* _TASK DIRECTIONS_
Output the span of lines from the one that contains "You are a GUI" through the end of the records, inclusive, exactly as written and free of pictures.

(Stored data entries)
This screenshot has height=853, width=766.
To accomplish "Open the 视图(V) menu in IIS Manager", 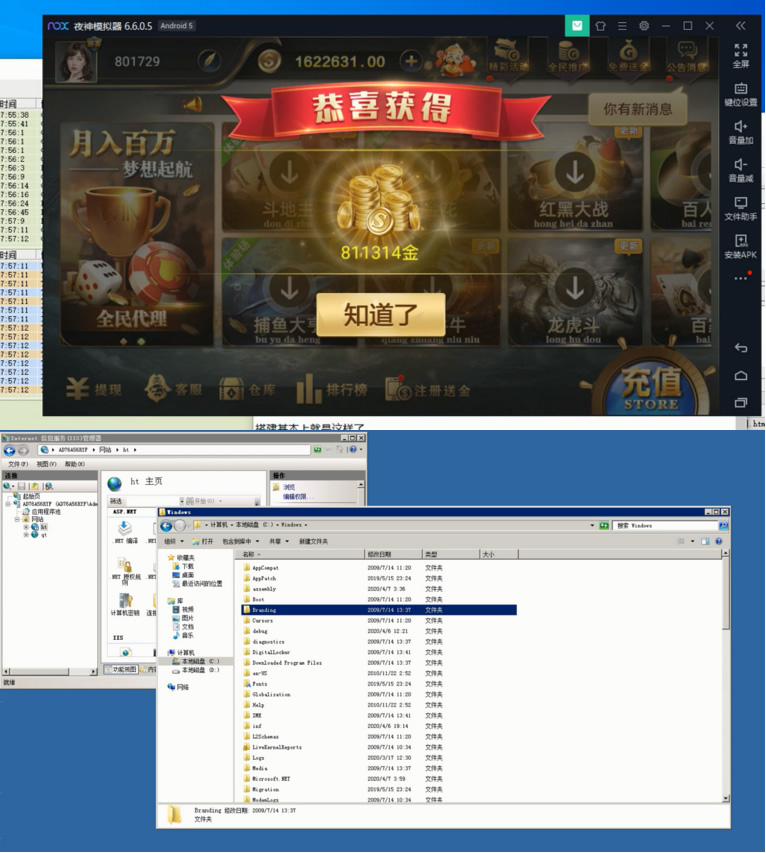I will click(x=48, y=464).
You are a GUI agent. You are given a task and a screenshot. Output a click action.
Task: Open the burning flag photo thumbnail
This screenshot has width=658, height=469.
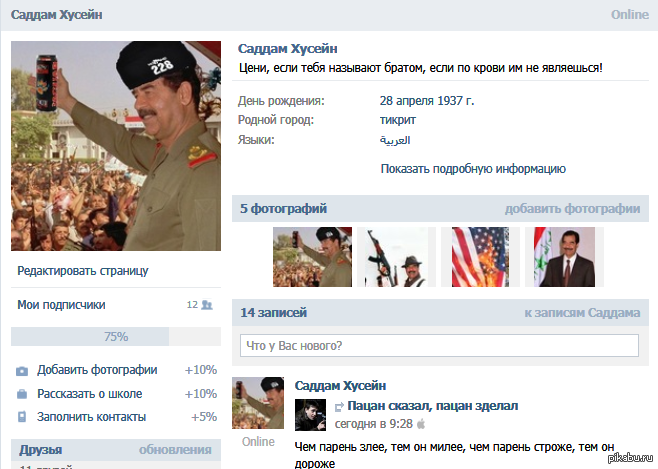click(x=480, y=257)
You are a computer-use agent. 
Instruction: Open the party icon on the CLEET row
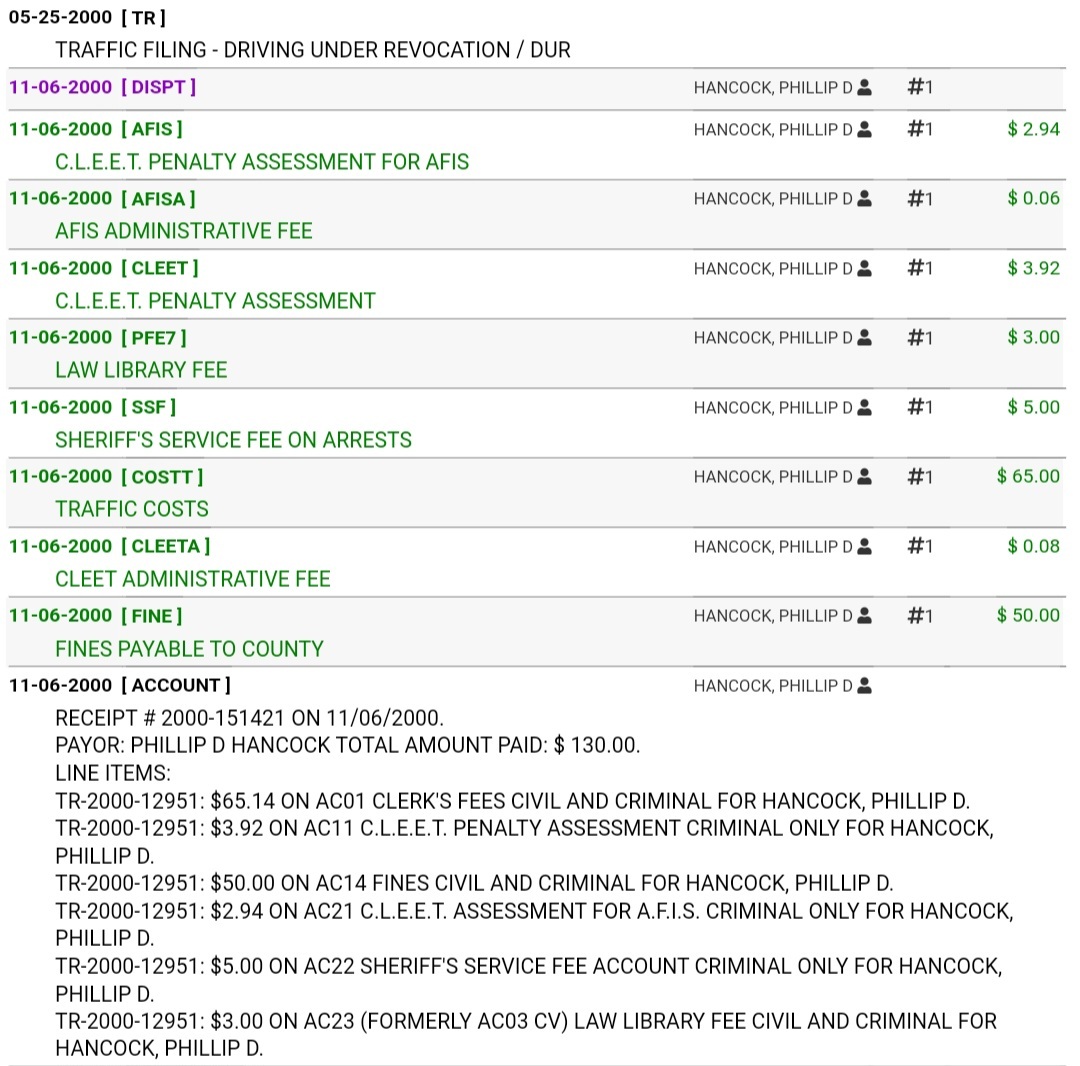click(x=865, y=268)
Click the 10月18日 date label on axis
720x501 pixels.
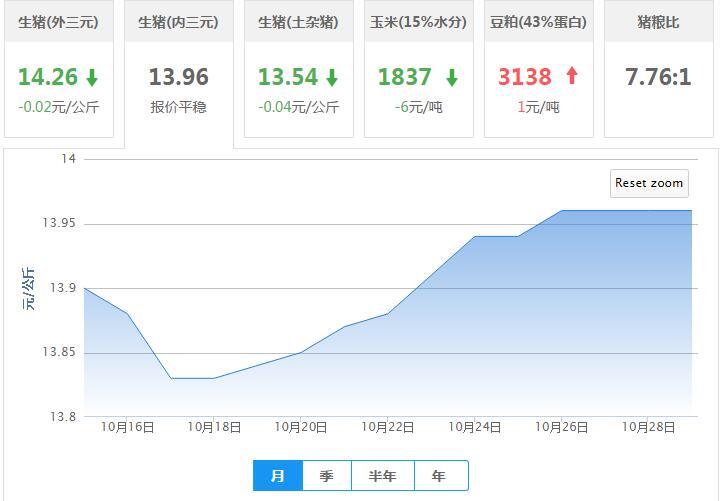pyautogui.click(x=214, y=427)
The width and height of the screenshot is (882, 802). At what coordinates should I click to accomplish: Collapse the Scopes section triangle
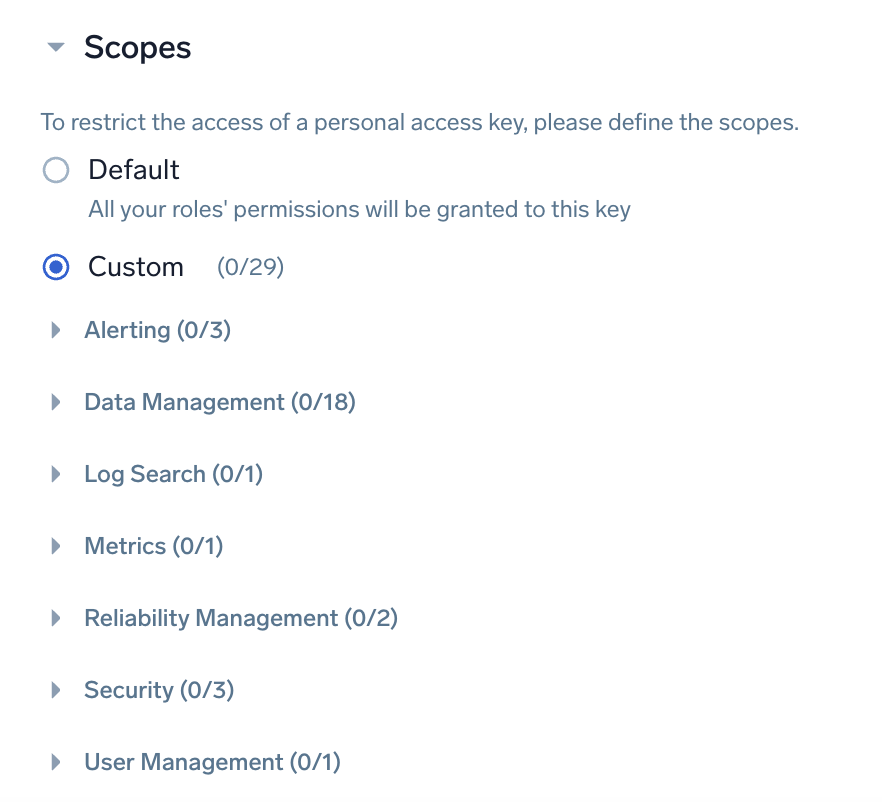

* _RESULT OF THE EXERCISE_
You are a GUI agent. You are given a task and a screenshot. Output a click action.
Task: Open the burning flag photo thumbnail
This screenshot has width=658, height=469.
click(x=480, y=257)
You are a computer-use agent. 
Instruction: Open the party icon on the CLEET row
click(x=865, y=268)
Click the 10月18日 date label on axis
720x501 pixels.
pyautogui.click(x=214, y=427)
The width and height of the screenshot is (882, 802). At what coordinates should I click to accomplish: Collapse the Scopes section triangle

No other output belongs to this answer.